Het grootste deel van de begroting van parking.brussels lijkt voor de wagen bestemd te zijn (parkings, P+R, parkeerautomaten voor het betaald parkeren op de openbare weg ...). Niettemin is het doel van de activiteiten van het Parkeeragentschap niet in het minst het bevorderen van een zachte mobiliteit, met name door gebruikers te ontmoedigen om voor hun verplaatsingen een privéwagen te gebruiken. We zouden dus kunnen stellen dat de volledige begroting van parking.brussels, waarvan de omzet € 32.274.575,63 bedroeg in 2019, de zachte mobiliteit ten goede komt.
De installatie van een reeks openbare en overdekte fietsparkings is bovendien een van de specifieke opdrachten van parking.brussels.

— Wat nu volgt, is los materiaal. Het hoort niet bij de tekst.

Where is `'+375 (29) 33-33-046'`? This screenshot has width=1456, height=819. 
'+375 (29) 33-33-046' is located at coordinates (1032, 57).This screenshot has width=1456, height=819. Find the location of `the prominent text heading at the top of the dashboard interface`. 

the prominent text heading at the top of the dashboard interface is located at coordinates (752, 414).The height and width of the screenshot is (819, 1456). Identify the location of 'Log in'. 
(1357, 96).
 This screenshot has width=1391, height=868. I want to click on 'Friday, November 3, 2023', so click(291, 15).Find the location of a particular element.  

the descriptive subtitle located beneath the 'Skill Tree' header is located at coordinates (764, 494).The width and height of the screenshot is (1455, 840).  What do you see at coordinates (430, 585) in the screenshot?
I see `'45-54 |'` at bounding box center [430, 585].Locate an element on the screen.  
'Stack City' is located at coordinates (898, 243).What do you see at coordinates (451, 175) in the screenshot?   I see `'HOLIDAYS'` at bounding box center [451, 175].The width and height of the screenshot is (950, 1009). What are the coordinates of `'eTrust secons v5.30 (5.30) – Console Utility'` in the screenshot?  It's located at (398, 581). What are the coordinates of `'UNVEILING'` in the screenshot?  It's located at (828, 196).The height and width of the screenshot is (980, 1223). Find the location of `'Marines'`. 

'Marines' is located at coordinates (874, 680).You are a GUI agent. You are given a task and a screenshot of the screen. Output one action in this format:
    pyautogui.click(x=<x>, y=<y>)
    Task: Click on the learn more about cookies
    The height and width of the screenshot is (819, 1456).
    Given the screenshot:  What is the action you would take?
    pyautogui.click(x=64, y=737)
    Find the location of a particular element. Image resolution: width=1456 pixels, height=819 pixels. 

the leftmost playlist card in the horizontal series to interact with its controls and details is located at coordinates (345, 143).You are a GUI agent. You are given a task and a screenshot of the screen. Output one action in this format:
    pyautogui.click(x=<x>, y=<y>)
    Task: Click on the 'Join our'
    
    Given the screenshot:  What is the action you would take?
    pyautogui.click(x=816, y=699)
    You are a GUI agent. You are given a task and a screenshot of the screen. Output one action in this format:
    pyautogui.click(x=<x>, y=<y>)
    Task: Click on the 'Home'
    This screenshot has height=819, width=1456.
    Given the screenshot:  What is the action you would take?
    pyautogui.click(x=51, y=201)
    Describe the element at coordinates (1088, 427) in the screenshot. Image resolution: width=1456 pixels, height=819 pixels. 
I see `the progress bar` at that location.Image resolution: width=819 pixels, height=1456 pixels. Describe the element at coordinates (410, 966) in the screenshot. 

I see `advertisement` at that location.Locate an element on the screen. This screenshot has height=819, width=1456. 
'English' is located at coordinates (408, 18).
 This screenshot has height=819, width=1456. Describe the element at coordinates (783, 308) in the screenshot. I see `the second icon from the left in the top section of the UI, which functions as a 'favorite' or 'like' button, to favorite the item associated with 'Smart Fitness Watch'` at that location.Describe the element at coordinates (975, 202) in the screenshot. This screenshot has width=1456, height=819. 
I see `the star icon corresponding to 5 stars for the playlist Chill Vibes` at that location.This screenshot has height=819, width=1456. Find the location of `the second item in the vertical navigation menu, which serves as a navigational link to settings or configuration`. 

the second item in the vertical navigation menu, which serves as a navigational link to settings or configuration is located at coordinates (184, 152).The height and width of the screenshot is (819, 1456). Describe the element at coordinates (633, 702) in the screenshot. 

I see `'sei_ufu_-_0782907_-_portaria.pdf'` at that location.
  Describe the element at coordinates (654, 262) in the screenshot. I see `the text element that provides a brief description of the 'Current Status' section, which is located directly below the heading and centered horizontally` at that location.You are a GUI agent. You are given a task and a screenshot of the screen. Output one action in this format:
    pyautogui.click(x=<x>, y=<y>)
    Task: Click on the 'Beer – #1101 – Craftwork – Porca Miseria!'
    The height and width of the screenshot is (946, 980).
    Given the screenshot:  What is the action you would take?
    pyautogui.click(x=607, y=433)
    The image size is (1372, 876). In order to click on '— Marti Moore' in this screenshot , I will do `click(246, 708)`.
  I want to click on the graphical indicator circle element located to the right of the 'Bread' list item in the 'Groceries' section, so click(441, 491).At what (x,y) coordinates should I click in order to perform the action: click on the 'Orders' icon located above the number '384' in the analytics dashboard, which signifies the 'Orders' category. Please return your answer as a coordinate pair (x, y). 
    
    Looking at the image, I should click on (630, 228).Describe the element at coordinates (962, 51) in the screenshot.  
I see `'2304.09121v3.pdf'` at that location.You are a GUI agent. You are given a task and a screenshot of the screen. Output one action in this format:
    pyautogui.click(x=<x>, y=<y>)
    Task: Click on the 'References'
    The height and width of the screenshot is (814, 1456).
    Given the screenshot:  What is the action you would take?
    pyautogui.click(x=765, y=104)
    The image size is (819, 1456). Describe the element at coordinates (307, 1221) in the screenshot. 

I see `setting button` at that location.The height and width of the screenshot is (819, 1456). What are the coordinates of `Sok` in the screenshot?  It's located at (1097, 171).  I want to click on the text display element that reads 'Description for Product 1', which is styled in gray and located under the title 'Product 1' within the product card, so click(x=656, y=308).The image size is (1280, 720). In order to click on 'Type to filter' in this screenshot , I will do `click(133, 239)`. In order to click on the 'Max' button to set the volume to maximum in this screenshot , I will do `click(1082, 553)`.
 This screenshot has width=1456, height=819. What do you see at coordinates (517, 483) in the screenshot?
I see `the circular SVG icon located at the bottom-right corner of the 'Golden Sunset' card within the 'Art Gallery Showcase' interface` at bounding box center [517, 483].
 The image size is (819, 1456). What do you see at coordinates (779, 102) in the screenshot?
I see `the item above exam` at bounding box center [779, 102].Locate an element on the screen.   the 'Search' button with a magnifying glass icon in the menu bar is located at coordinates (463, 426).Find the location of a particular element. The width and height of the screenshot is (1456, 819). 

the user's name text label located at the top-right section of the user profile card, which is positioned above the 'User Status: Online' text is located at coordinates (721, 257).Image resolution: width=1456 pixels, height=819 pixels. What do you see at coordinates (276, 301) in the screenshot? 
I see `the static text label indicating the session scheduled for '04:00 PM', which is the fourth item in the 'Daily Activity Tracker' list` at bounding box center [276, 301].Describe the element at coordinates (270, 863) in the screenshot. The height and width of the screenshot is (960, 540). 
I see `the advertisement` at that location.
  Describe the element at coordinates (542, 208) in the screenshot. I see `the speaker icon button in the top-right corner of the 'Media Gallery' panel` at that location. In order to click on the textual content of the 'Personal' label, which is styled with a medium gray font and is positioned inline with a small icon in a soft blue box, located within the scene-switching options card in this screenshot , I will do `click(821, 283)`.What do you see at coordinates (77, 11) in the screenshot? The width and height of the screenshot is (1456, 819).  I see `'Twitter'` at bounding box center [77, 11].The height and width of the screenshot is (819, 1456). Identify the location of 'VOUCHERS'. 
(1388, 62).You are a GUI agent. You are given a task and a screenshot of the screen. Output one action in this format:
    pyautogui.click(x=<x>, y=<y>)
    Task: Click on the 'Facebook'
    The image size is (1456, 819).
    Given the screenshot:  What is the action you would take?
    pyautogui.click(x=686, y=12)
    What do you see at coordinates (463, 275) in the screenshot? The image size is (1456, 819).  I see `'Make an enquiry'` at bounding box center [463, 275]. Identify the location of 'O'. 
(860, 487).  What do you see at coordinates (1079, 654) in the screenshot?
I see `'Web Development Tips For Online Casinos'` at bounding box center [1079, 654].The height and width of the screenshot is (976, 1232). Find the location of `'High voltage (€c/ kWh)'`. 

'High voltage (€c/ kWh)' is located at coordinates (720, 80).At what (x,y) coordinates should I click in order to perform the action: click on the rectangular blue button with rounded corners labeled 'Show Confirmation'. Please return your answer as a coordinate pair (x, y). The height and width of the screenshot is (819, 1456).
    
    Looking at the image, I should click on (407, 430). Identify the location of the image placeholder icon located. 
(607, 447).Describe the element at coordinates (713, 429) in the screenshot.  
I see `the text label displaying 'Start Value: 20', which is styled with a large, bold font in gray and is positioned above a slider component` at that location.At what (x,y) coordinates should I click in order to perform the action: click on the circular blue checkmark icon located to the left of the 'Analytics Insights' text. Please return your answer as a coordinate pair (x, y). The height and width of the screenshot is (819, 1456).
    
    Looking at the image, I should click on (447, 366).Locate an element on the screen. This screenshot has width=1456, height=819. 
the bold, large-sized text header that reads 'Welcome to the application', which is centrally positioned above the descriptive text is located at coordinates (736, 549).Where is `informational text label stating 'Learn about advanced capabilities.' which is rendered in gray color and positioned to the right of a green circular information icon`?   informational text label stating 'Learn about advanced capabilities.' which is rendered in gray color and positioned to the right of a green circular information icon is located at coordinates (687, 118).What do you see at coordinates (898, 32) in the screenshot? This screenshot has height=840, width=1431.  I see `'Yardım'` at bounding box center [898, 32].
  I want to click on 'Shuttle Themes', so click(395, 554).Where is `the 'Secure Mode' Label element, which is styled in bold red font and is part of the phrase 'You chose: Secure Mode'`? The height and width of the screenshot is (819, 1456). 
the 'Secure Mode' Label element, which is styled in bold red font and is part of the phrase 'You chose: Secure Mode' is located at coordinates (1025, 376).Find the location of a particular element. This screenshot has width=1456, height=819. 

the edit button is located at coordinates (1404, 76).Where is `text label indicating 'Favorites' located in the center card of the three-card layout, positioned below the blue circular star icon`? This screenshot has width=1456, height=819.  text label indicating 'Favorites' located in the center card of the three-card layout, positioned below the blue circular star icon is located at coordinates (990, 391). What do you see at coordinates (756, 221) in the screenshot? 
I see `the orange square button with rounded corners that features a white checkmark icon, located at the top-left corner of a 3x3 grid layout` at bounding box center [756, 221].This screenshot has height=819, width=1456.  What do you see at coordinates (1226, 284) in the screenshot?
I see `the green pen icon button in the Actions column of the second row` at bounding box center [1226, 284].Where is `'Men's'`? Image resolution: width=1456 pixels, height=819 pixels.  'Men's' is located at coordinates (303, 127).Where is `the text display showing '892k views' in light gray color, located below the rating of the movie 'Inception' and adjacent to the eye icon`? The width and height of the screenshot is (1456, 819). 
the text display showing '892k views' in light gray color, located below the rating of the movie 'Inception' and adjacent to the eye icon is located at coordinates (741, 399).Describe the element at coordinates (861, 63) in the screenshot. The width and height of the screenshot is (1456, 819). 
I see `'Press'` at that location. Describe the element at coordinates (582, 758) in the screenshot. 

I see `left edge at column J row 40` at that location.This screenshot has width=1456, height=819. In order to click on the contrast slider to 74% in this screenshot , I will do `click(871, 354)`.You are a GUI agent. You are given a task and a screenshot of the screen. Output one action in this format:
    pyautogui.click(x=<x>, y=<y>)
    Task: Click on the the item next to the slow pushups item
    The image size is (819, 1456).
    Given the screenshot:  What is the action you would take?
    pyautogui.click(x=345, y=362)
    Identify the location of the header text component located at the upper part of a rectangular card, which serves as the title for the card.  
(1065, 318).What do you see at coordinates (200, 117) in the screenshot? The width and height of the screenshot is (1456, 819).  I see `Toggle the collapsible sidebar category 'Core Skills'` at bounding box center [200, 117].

Als we het budget voor deze post in hetzelfde jaar loskoppelen, zien we dat er € 1.550.000 aan fietsenstallingen werd besteed (fietsparkings Beurs en De Brouckère - dagelijks beheer + fietspunt Beurs - dagelijks beheer + installatie van fietsboxen + communicatie).
In 2018 bedroeg dit specifieke budget € 850.000 (voor een omzet van € 23.939.437,66). Voor boekjaar 2020 werd voor deze post ongeveer € 980.000 vastgelegd.